In our arrival at the age of these seers, we feel the play of a freer, purer air; a lull in the miasmatic currents that bring intolerance on their wings. The tolerance that approaches is due to no surrender of its main position by dogmatic theology, but to that larger perception of the variety and complexity of life, ignorance of, or wilful blindness to, which is the secret of the survival of rigid opinion. The demonstration of the earth’s roundness; the discovery of America; the growing conception of inter-relation between the lowest and the highest life-forms; the slow but sure acceptance of the Copernican theory; and, above all, the idea of a Cosmos, an unbroken order, to which every advance in knowledge contributes, justified and fostered the free play of the intellect. Foreign as yet, however, to the minds of widest breadth, was the conception of the inclusion of Man himself in the universal order. Duality—Nature overruled by supernature—was the unaltered note; the supernature as part of Nature a thing undreamed of. Nor could it be otherwise while the belief in diabolical agencies still held the field, sending wretched victims to the stake on the evidence of conscientious witnesses, and with the concurrence of humane judges. Animism, the root of all personification, whether of good or evil, had lost none of its essential character, and but little of its vigour.

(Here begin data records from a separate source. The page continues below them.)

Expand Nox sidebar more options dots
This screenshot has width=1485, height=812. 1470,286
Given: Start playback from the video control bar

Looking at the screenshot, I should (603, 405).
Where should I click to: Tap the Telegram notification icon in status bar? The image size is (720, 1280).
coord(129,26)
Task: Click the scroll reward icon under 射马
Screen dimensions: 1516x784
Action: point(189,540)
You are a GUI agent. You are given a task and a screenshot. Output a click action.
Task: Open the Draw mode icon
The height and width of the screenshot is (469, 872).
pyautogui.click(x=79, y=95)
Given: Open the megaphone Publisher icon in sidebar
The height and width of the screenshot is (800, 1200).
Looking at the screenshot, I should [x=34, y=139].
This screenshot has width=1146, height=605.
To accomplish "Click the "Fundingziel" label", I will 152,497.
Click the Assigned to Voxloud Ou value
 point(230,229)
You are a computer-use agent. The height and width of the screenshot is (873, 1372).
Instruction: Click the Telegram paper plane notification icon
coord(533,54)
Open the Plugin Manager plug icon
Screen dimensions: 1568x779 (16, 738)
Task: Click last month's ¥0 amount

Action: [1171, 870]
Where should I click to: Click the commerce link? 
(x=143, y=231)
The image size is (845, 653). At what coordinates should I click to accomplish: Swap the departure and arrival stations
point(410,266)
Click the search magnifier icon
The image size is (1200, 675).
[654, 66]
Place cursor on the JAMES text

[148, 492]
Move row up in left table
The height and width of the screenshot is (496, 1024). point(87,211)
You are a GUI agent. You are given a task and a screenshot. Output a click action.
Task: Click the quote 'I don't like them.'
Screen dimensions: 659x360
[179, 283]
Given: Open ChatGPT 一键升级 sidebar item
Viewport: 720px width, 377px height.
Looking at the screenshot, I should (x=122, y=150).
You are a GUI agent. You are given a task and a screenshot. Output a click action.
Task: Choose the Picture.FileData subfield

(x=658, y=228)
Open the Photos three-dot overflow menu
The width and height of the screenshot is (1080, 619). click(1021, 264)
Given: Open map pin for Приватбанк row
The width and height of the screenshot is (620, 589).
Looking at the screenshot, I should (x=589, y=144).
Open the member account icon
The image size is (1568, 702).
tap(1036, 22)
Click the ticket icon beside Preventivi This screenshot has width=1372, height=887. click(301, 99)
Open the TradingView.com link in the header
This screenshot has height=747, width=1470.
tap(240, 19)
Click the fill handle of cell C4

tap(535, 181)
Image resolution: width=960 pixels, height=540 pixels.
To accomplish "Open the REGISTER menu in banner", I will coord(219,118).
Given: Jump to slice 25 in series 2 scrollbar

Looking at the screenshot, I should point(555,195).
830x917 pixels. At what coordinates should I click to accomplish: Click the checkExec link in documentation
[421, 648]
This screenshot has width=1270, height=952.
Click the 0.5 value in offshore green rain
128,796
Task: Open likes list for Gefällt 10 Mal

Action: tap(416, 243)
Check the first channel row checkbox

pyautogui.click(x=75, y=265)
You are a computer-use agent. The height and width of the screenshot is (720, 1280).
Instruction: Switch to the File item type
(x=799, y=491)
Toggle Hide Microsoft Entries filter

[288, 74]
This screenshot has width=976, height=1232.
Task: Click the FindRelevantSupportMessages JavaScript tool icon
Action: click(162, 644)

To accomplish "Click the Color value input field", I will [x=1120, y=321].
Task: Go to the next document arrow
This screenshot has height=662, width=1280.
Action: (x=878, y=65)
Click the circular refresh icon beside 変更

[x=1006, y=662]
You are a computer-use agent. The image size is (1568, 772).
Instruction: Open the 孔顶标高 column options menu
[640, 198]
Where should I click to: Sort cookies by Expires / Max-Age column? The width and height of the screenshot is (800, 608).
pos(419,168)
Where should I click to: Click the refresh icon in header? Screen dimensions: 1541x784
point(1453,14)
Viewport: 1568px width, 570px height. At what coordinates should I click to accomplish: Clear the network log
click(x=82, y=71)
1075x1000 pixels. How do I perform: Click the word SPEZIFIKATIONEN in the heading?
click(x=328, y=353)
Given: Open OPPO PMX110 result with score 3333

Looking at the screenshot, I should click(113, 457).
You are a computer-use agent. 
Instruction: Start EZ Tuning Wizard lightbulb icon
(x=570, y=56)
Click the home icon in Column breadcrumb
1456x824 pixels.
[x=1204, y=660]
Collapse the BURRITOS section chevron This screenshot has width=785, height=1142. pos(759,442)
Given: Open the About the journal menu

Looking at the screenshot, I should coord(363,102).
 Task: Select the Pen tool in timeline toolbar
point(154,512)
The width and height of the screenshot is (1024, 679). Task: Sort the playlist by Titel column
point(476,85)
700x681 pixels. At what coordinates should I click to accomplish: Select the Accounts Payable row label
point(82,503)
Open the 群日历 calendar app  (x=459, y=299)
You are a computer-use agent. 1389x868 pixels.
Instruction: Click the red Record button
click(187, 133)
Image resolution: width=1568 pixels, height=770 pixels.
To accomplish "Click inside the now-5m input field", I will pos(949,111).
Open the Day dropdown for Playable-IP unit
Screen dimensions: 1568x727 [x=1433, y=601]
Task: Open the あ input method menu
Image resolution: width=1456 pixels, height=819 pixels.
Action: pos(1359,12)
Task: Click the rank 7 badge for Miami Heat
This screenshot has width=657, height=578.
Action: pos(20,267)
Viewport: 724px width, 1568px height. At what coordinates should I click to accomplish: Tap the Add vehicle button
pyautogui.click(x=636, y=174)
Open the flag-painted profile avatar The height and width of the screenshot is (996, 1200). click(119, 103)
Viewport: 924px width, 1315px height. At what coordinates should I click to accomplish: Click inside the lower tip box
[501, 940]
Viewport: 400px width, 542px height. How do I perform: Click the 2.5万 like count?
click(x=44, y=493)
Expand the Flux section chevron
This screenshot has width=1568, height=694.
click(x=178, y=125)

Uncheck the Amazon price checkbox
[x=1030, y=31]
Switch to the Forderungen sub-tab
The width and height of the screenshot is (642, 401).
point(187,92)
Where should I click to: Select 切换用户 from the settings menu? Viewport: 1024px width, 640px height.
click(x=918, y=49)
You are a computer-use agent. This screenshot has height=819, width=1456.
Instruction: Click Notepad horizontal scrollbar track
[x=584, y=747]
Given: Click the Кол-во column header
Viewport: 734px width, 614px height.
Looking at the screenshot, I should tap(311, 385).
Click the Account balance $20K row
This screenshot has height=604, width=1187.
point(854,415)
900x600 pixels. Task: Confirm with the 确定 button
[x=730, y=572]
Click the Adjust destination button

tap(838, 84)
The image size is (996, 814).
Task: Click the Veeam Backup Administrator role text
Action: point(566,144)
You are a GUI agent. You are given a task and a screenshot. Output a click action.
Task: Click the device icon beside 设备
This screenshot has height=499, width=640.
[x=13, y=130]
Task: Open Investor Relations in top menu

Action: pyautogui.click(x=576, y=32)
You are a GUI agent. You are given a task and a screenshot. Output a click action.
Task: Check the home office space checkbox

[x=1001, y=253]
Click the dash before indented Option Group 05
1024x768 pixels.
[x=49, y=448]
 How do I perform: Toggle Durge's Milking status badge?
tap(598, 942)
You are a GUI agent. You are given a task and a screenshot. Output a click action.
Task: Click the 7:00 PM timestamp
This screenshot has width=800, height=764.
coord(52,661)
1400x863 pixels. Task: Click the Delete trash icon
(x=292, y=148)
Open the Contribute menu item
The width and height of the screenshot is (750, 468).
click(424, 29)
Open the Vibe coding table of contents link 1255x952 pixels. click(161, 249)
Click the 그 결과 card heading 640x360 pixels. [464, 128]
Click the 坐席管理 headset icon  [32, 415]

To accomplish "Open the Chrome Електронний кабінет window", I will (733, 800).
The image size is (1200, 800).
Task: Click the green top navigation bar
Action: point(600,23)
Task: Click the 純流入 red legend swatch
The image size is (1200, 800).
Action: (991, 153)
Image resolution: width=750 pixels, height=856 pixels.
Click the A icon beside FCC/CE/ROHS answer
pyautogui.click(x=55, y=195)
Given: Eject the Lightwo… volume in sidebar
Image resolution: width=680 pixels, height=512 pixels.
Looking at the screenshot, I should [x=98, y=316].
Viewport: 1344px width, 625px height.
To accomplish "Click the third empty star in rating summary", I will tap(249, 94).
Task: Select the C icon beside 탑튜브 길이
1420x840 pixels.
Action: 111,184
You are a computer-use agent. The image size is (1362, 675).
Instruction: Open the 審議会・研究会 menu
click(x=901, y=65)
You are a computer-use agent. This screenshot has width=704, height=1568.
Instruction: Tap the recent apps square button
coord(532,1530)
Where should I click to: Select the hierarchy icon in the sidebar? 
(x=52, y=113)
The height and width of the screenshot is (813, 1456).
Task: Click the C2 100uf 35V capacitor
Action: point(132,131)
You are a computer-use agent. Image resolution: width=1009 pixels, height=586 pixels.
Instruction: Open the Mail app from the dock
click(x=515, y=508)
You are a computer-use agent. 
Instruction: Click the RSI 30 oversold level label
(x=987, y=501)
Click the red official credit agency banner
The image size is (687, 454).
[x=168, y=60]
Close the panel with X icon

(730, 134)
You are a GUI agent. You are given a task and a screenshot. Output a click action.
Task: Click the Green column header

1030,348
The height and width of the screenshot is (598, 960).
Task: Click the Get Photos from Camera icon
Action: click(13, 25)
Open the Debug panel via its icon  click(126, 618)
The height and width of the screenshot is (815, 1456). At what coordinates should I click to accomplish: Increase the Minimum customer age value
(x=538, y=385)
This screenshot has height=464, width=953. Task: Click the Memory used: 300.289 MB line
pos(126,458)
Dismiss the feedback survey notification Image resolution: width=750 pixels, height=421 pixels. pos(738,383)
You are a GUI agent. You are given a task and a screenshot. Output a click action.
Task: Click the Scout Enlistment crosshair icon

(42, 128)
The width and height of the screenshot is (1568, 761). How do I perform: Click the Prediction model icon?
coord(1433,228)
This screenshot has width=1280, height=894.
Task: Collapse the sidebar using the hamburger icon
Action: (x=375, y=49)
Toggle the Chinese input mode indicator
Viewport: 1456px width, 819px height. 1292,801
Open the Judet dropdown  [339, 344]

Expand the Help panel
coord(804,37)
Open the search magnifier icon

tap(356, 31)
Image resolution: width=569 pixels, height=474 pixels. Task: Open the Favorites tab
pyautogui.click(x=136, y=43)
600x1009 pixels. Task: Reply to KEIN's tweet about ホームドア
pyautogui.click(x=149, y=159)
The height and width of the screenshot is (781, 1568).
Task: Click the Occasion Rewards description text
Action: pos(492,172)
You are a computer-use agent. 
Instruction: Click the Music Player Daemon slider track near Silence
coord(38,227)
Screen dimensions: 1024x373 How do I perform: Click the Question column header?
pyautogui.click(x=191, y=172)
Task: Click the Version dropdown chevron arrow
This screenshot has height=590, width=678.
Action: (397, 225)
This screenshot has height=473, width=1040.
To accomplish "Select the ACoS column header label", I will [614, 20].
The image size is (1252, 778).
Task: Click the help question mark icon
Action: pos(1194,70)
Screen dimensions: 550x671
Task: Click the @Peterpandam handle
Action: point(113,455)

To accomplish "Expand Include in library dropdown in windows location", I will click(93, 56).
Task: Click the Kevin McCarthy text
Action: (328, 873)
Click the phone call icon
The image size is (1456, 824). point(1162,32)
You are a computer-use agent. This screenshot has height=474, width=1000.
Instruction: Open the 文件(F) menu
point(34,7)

“I flatter myself,” says Hume, in the opening words of the essay upon Miracles, in his Inquiry Concerning Human Understanding, “that I have discovered an argument of a like nature (he is referring to Archbishop Tillotson’s argument on Transubstantiation) which, if just, will, with the wise and learned, be an everlasting check to all kind of superstitious delusion, and, consequently, will be useful as long as the world endures.” Hume certainly did not overrate the force of the blow which he dealt at supernaturalism, one of a series of attacks which, in France and Britain, carried the war into the camp of the enemy, and changed its tactics from aggressive to defensive. But none the less is it true that the “superstitious delusions” against which he planted his logical artillery were killed neither by argument nor by evidence. Delusion and error do not perish by controversial warfare. They perish under the slow and silent operation of changes to which they are unable to adapt themselves. The atmosphere is altered: the organism can neither respond nor respire; therefore, it dies. Thus, save where lurks the ignorance which is its breath of life, has wholly perished belief in witchcraft; thus, too, is slowly perishing belief in miracles, and, with this, belief in the miraculous events, the incarnation, resurrection, and ascension of Jesus, on which the fundamental tenets of Christianity are based, and in which lies so largely the secret of its long hostility to knowledge.
PART III.
THE RENASCENCE OF SCIENCE.
A. D. 1600 ONWARDS.
“Though science, like Nature, may be driven out with a fork, ecclesiastical or other, yet she surely comes back again.”—Huxley, Prologue to Collected Essays, vol. v.
The exercise of a more tolerant spirit, to which reference has been made, had its limits. It is true that Dr. South, a famous divine, denounced the Royal Society (founded 1645) as an irreligious body; although a Dr. Wallis, one of the first members, especially declared that “matters of theology” were “precluded”: the business being “to discourse and consider of philosophical inquiries and such as related thereunto; as Physick, Anatomy, Geometry, Astronomy, Navigation, Staticks, Magneticks, Chymicks, and Natural Experiments; with the state of these studies, and their cultivation at home and abroad.” Regardless of South and such as agreed with him, Torricelli worked at hydrodynamics, and discovered the principle of the barometer; Boyle inquired into the law of the compressibility of gases; Malpighi examined minute life-forms and the structure of organs under the microscope; Ray and Willughby classified plants and animals; Newton theorized on the nature of light; and Roemer measured its speed; Halley estimated the sun’s distance, predicted the return of comets, and observed the transits of Venus and Mercury; Hunter dissected specimens, and laid the foundations of the science of comparative anatomy; and many another illustrious worker contributed to the world’s stock of knowledge “without let or hindrance,” for in all this “matters of theology were precluded.”
But the old spirit of resistance was aroused when, after a long lapse of time, inquiry was revived in a branch of science which, it will be noticed, has no distinct place in the subjects dealt with by the Royal Society at the start. That science was Geology; a science destined, in its ultimate scope, to prove a far more powerful dissolvent of dogma than any of its compeers.